> Data in this exercise:

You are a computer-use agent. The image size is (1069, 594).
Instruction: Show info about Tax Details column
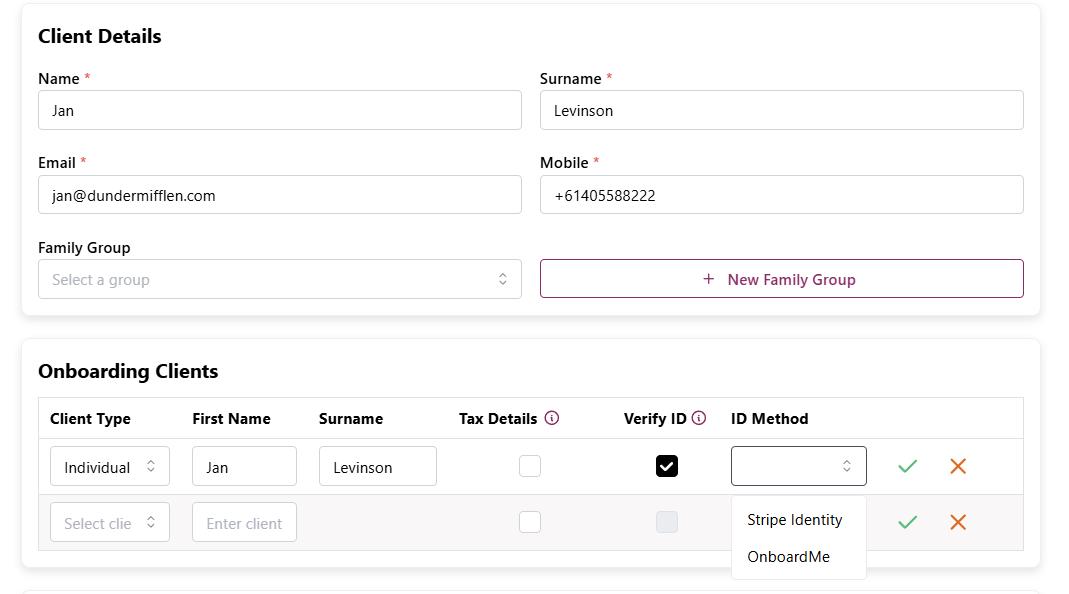[552, 418]
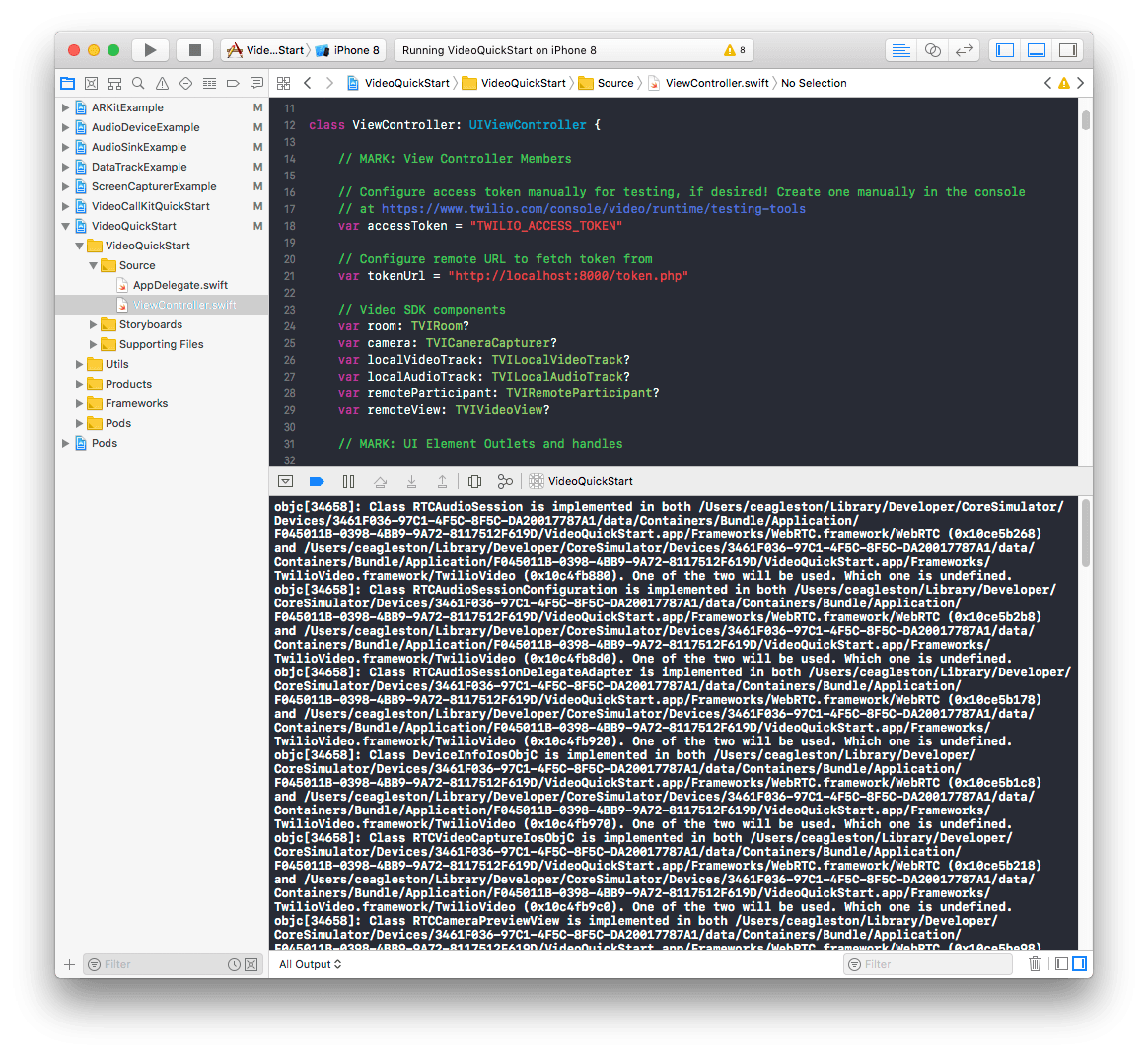Image resolution: width=1148 pixels, height=1057 pixels.
Task: Click the Simulate Location icon in debug bar
Action: [x=505, y=481]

> Goal: Arrange every line of the material above as a numbered list, omitting any blank lines and excluding the pictures from the answer.

> Completed task:
1. You are a computer-use agent. The image size is (1069, 594).
2. Instruction: Show info about Tax Details column
3. [552, 418]
4. Image resolution: width=1148 pixels, height=1057 pixels.
5. Task: Click the Simulate Location icon in debug bar
6. Action: [x=505, y=481]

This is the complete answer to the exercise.